Outside of typical mode, we perform merges and bubbling. Merges combine communities with abnormally high amounts of inter-community edges (again using expected vs observed, to prevent large communities from attracting other communities based on shear number of edges alone). Bubbling does the opposite, it splits up “poor quality” communities, or more specifically, it randomly relabels nodes that have the worst score of observed vs expected. This is an annealing type method where we repeatedly break up communities and allow them to reform. Then there is a nurturing mode, performed after bubbling, which focuses on finding newly relocated nodes a good community.
Throughout the process, we sample partitions at times where the community structure is deemed stable. Generally, if there are no good merges to be made, this partition is stable, it’s sampled, and then it will be bubbled to destabilize it and the process is continued until a specified number of samples have been made. This whole method is also performed many independent times, starting with different random initial conditions and a different random seed to ensure the final partition is robust. This final partition is selected based on which partition has the greatest overall similarity with all the other partitions based on NMI.
Performance
We have run this method on a large set of LFR benchmark graphs with varying proportions of cross-community edges and compared its performance against popular community detection algorithms (we are adding Leiden to the list but I do not have the results yet).
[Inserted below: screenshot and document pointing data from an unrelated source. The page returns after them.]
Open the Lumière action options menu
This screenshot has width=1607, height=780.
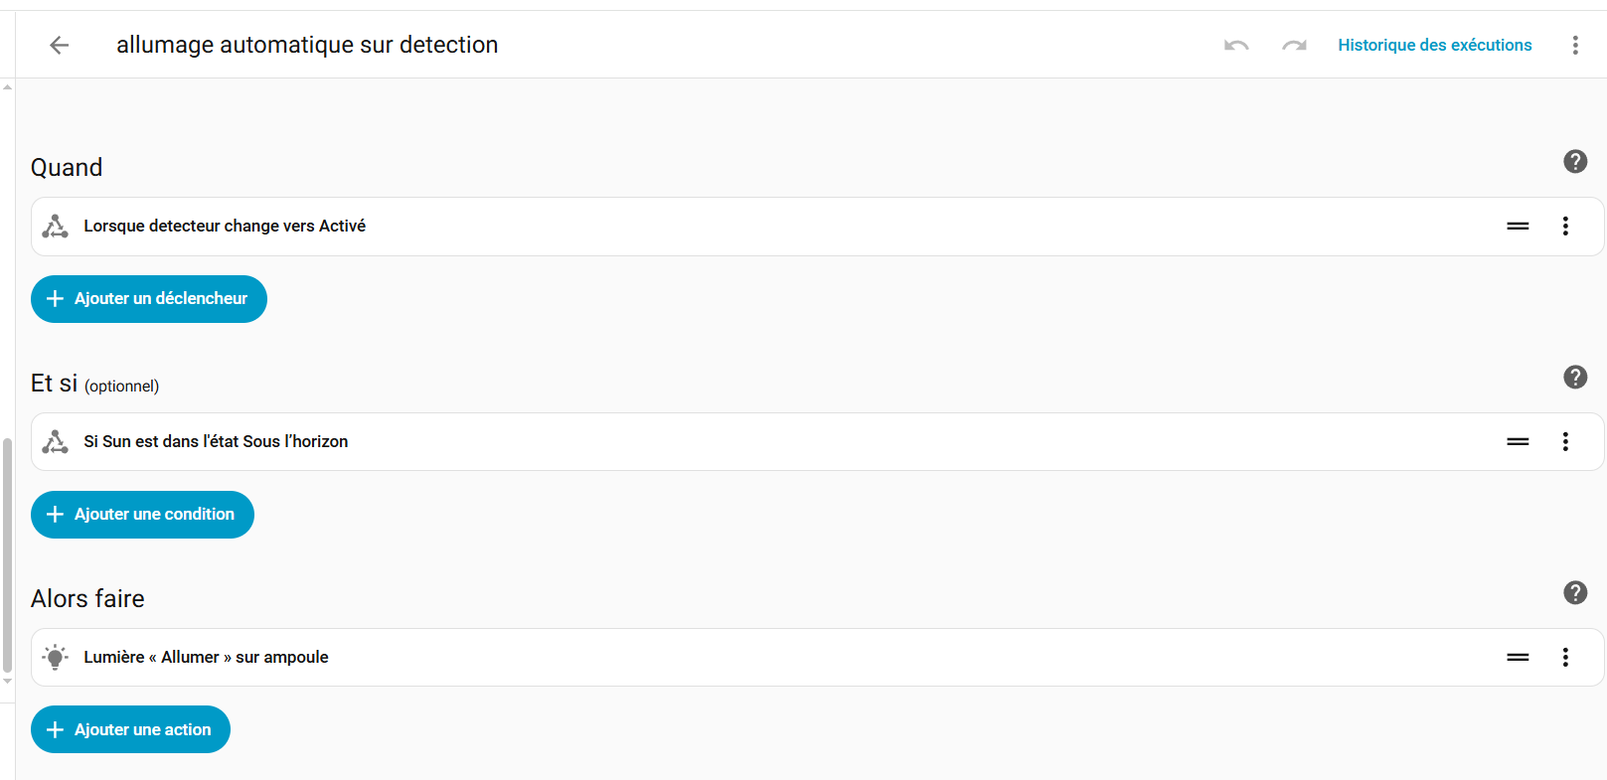click(1565, 658)
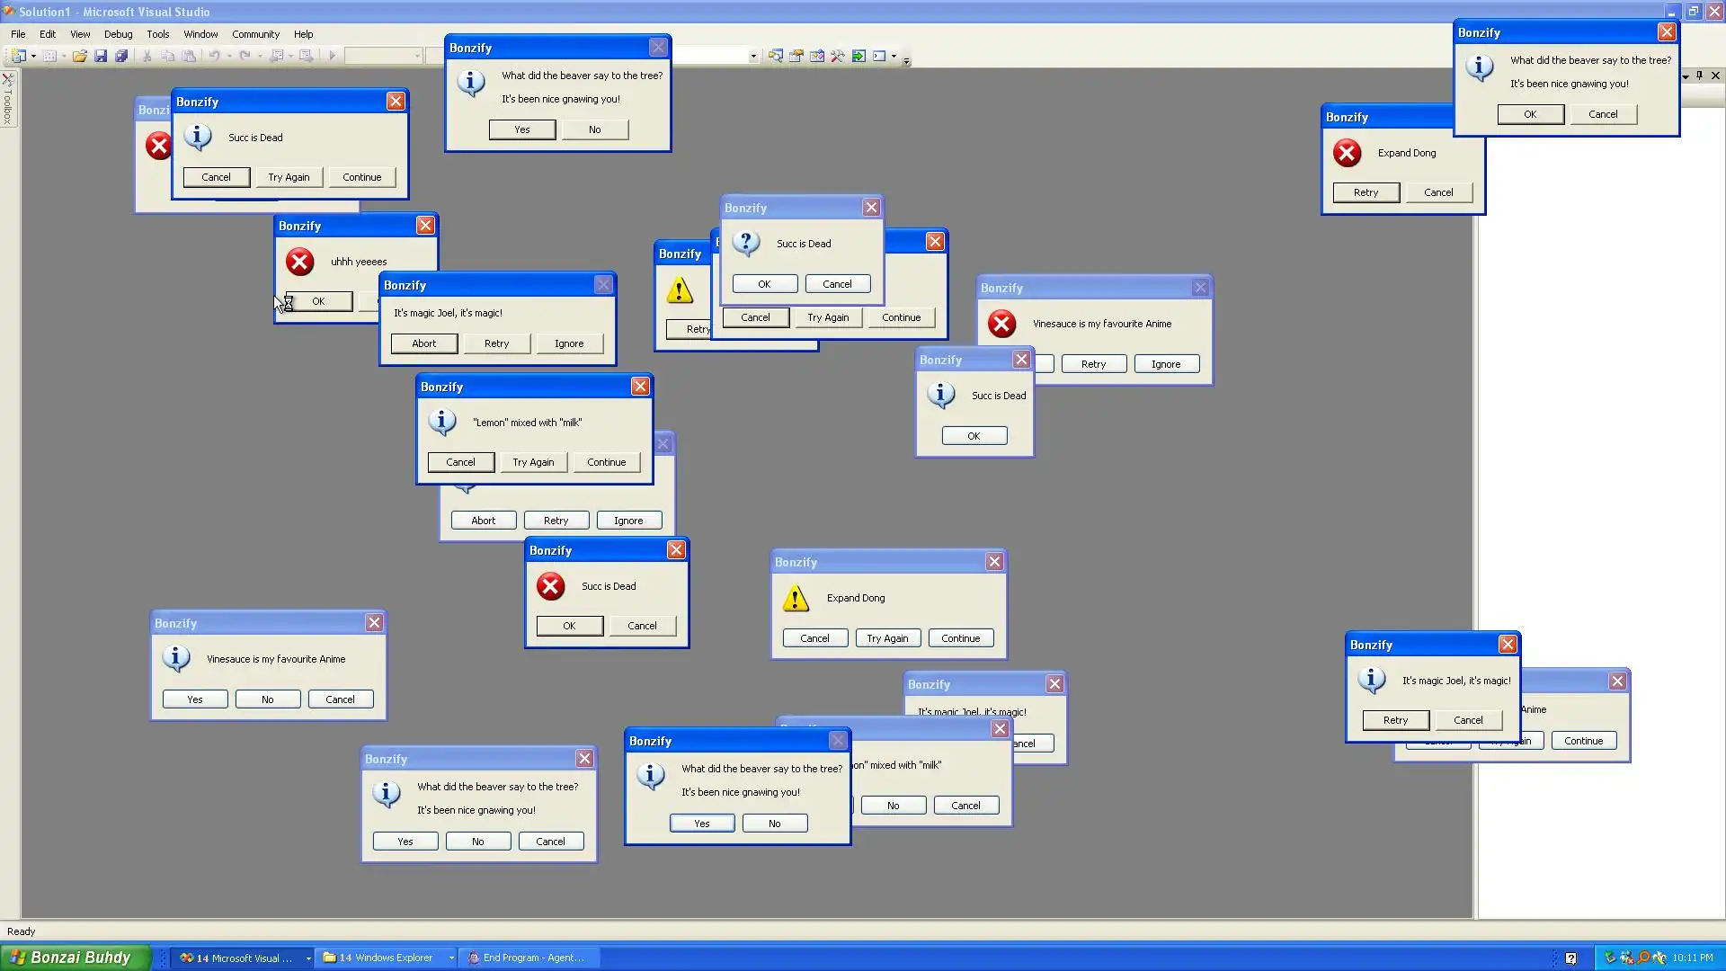
Task: Click the New Project toolbar icon
Action: 18,56
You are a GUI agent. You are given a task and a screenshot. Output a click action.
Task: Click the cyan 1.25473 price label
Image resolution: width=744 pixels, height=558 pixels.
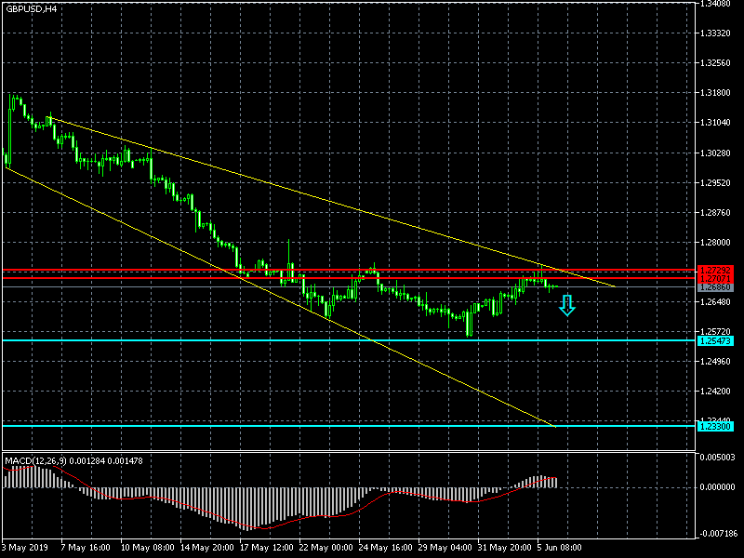(x=715, y=341)
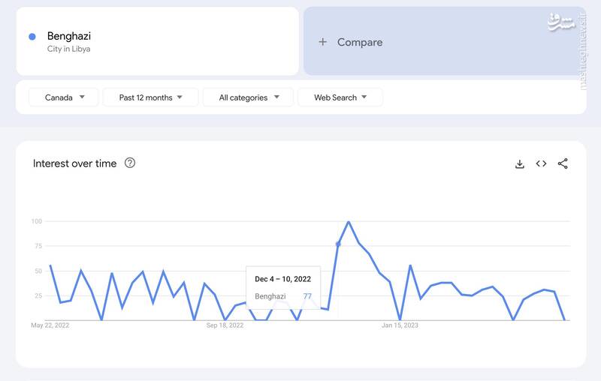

LFR benchmarks have ground truth partitions that are used to generate the benchmark, which we are comparing the detected partitions to in NMI and ARI based comparisons. The results show that while most algorithms have little trouble with networks that have little crosstalk, once the crosstalk approaches 0.7, i.e. 30% of a nodes neighbors are in the same community and 70% of edges are to a separate community, SE2 starts to perform significantly better than previous methods at recapturing the ground truth.
* As an aside, would overlapping partitions be something that would be useful? I have written functions for calculating overlapping versions of modularity based on Extension of modularity density for overlapping community structure, which produce the same results as the crisp versions when a crisp partition is provided, I can try to translate that to igraph as well if there’s interest in overlapping communities.